In the narrow, cobbled main street of old Rüdesheim, young women offered glasses of cloudy neuwein for one euro. Our tour took in a museum devoted to mechanical musical instruments, then repaired to a wine garden in the courtyard of a vine-draped hotel. Here we were treated to a Riesling tasting; 20 survivors returned there for more wine and a German dinner. A tireless three-piece orchestra roped some of us into playing musical cowbells.

Chimes were still ringing in my head the next morning when I opened the stateroom verandah doors to the postcard view I’d been waiting for: a fairytale castle on a cliff. Then another, and another – over 40 in all line the Rhine Gorge between Bingen and Koblenz, the 65-kilometre stretch known as “The Romantic Rhine.” It takes a mere morning to navigate. Most castles were glorified tollbooths for the local princelings to control traffic and trade, set back from the river on hilltops to command the best view. The Lorelei Rock of Heine, Schiller and Wagner fame is a cliff that masks a nasty corner for navigation; hence the face-saving legends of mermaids and sirens luring sailors to disaster there.
We docked at the confluence of the Rhine and Mosel in Koblenz. Most of this north German city, like Köln, was bombed in the Second World War, but a small area around the Church of Our Lady survived because Allied bomber pilots needed the spires as a point of reference and left churches standing, though damaged. The contemporary stained-glass windows incorporate modern themes such as Judaism and resistance fighters. A statue of Joseph, not Mary, carries the Christ child.

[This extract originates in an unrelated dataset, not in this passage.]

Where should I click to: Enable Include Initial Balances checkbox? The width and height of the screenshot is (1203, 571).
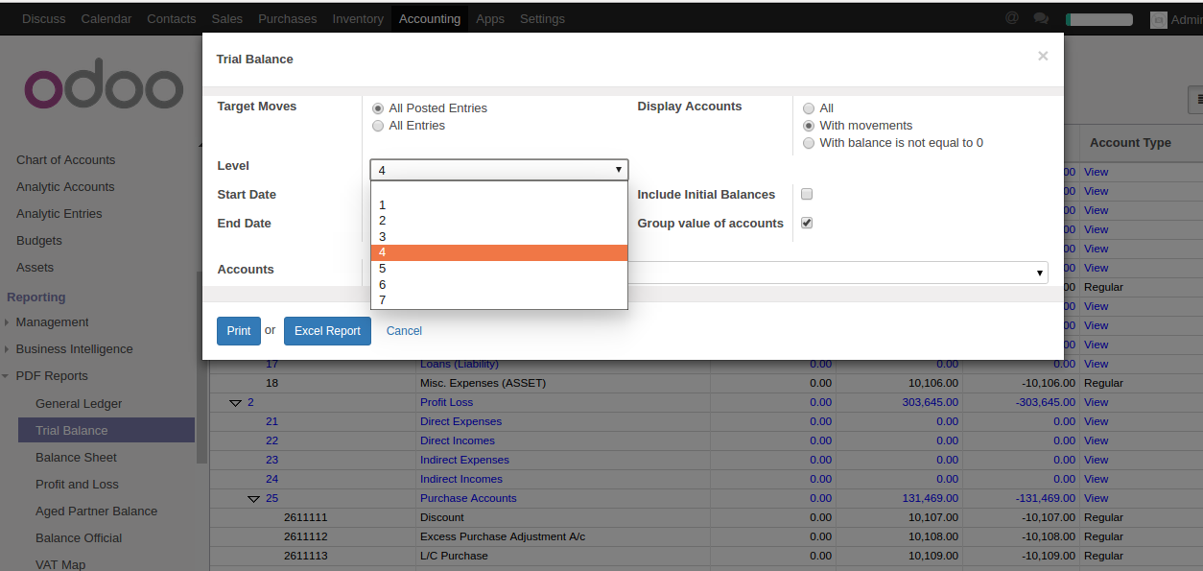(x=807, y=194)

Cologne Germany Köln source is pexelsKöln

En route to Köln, we passed the spot where the famous Bridge at Remagen turned the tide for the Allied advance. For reasons unknown, Hitler’s troops failed to blow it up before the Allies crossed. In 1976 a mayor of Remagen sold off the remaining bridge pilings, in pieces enclosed in synthetic resin as small mementos, and used the profit to create a peace museum inside the surviving bridge towers.

We toured what little remains of old Köln, generally a clever reconstruction of old merchants’ houses. A huge bierhaus takes up an entire city block – order something other than bier at your peril. The vast and sooty 600-year-old exterior of the famous cathedral is in a state of constant repair and the interior gloomy. I preferred the serenity of the adjacent Romano-Germanic Museum, with its perfectly preserved Roman mosaic floor.

The ship left the Rhine proper and followed the canal into Amsterdam for our final day. Canal boats took us along Amsterdam’s waterways, where houseboats grow tiny deck gardens and guides point out major landmarks from the city’s long history.
I can never disembark from oceangoing leviathans soon enough, but on this trip, I would have happily headed back up the mighty Rhine for more romance…and Riesling.